**Records for the task:**
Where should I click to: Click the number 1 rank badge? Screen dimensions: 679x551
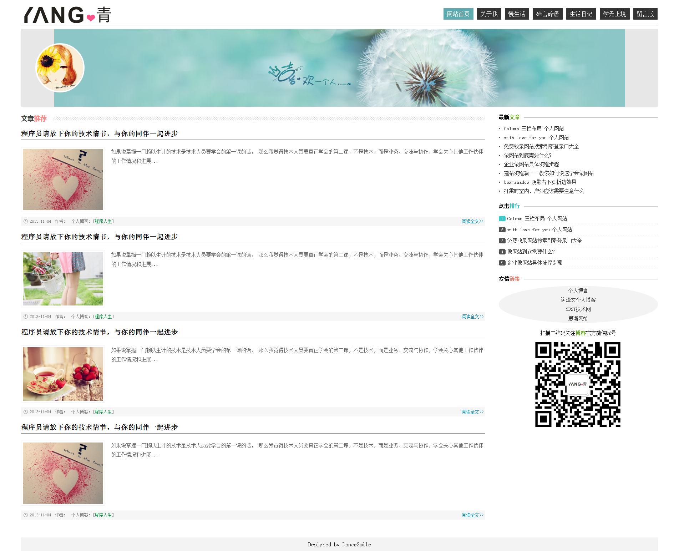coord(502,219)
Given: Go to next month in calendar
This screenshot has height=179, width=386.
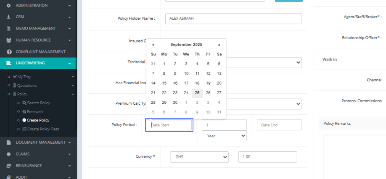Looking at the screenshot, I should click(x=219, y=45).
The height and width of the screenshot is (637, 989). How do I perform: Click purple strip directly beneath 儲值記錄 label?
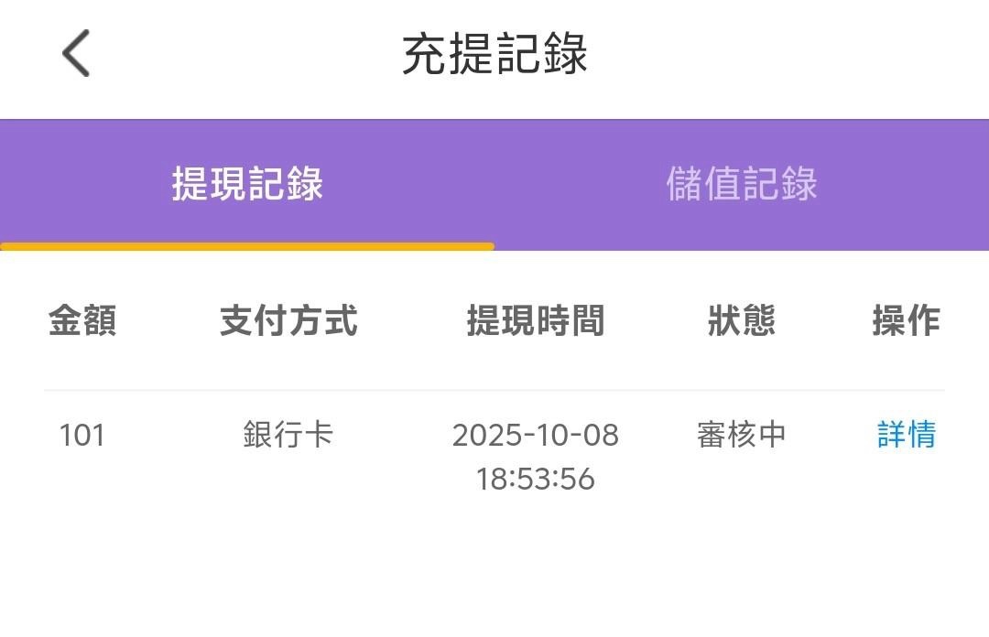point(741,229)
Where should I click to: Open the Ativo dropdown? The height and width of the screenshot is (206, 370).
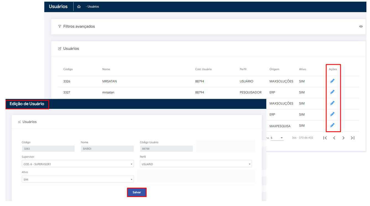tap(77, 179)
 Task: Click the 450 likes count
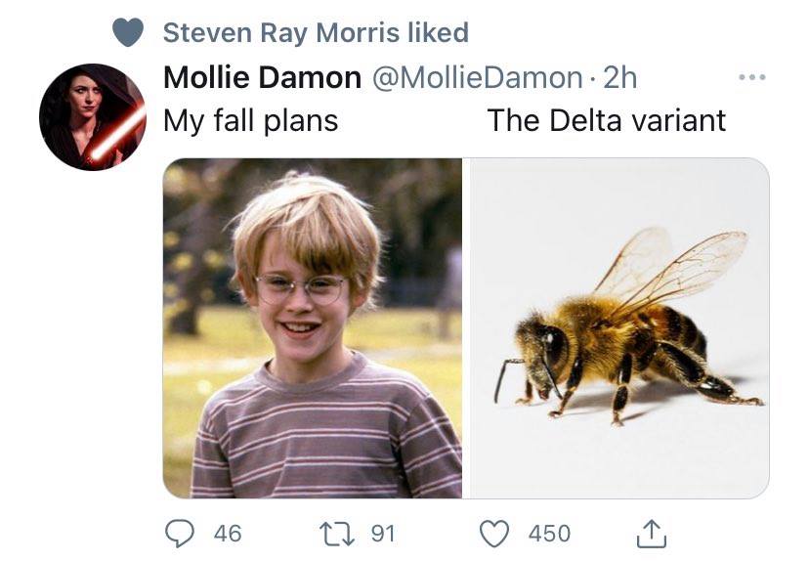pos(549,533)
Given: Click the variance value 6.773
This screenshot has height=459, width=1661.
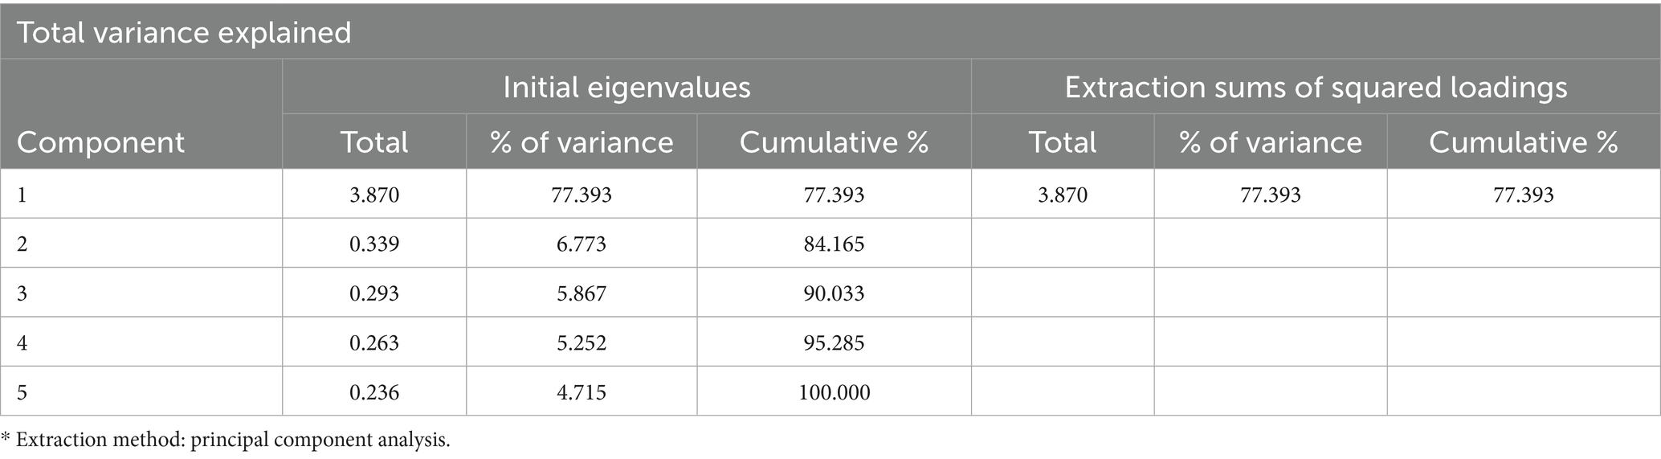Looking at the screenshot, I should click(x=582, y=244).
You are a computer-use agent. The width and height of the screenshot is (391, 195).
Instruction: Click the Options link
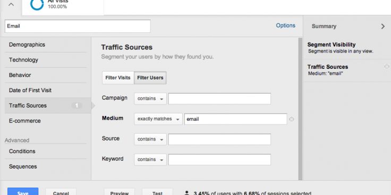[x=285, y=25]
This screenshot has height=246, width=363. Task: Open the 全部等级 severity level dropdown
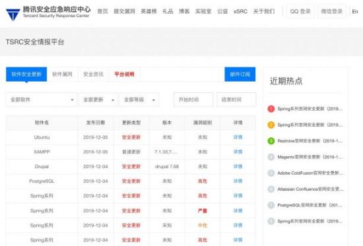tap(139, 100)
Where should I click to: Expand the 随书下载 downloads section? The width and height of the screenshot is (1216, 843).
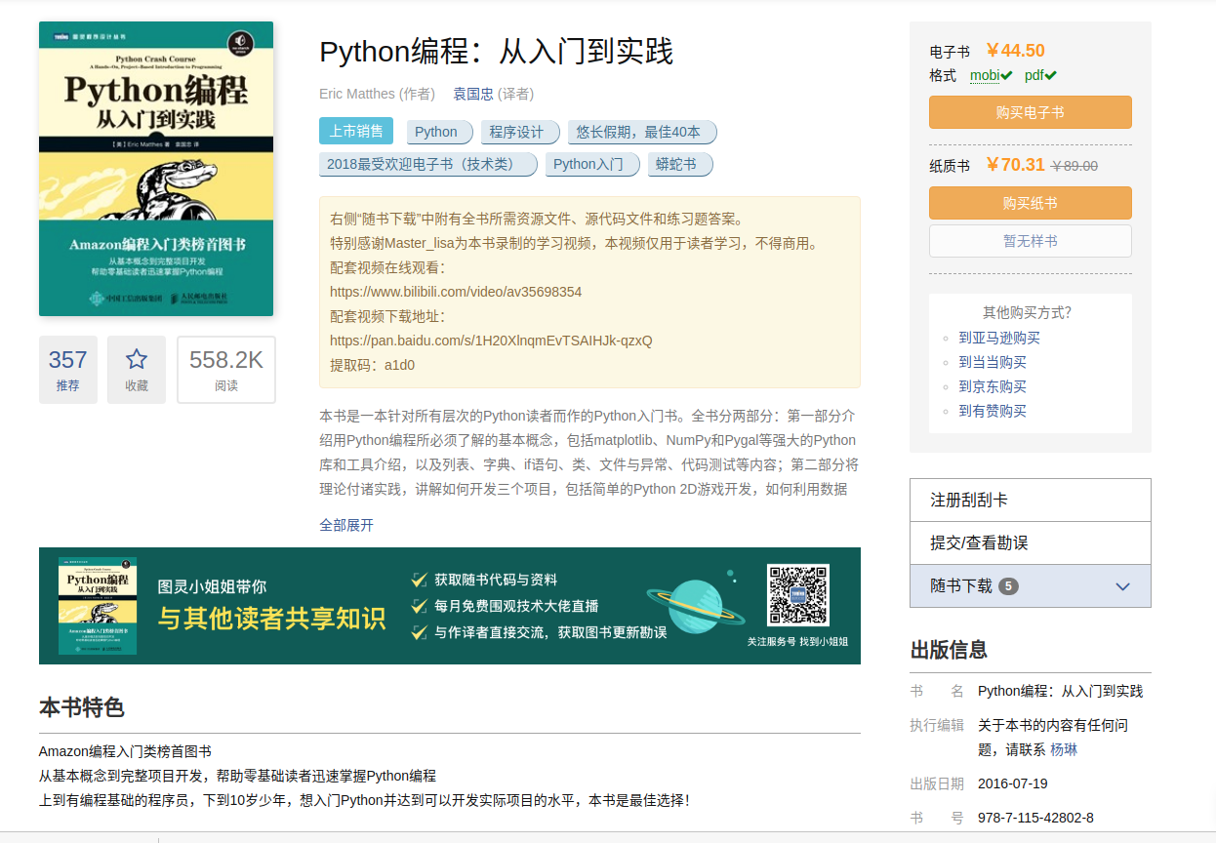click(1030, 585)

**Goal:**
Rewrite all of the items above, swapping "Where should I click to" for "Which spot should I click to" and keeping everything else the same. Omit the pictures from your answer.

**Result of this task:**
Which spot should I click to: Click the number 1 rank badge? Screen dimensions: 679x551
coord(502,219)
Given: Go to next month in calendar
This screenshot has height=179, width=386.
Looking at the screenshot, I should click(x=219, y=45).
The height and width of the screenshot is (637, 989). How do I perform: Click purple strip directly beneath 儲值記錄 label?
point(741,229)
Which spot should I click to: Open the Ativo dropdown? The height and width of the screenshot is (206, 370).
tap(77, 179)
 Task: Click the 450 likes count
pos(549,533)
Given: Click the variance value 6.773
This screenshot has height=459, width=1661.
Looking at the screenshot, I should click(x=582, y=244).
You are a computer-use agent. The width and height of the screenshot is (391, 195).
Instruction: Click the Options link
[x=285, y=25]
This screenshot has height=246, width=363. Task: Open the 全部等级 severity level dropdown
tap(139, 100)
Which spot should I click to: Expand the 随书下载 downloads section? The width and height of the screenshot is (1216, 843).
click(1030, 585)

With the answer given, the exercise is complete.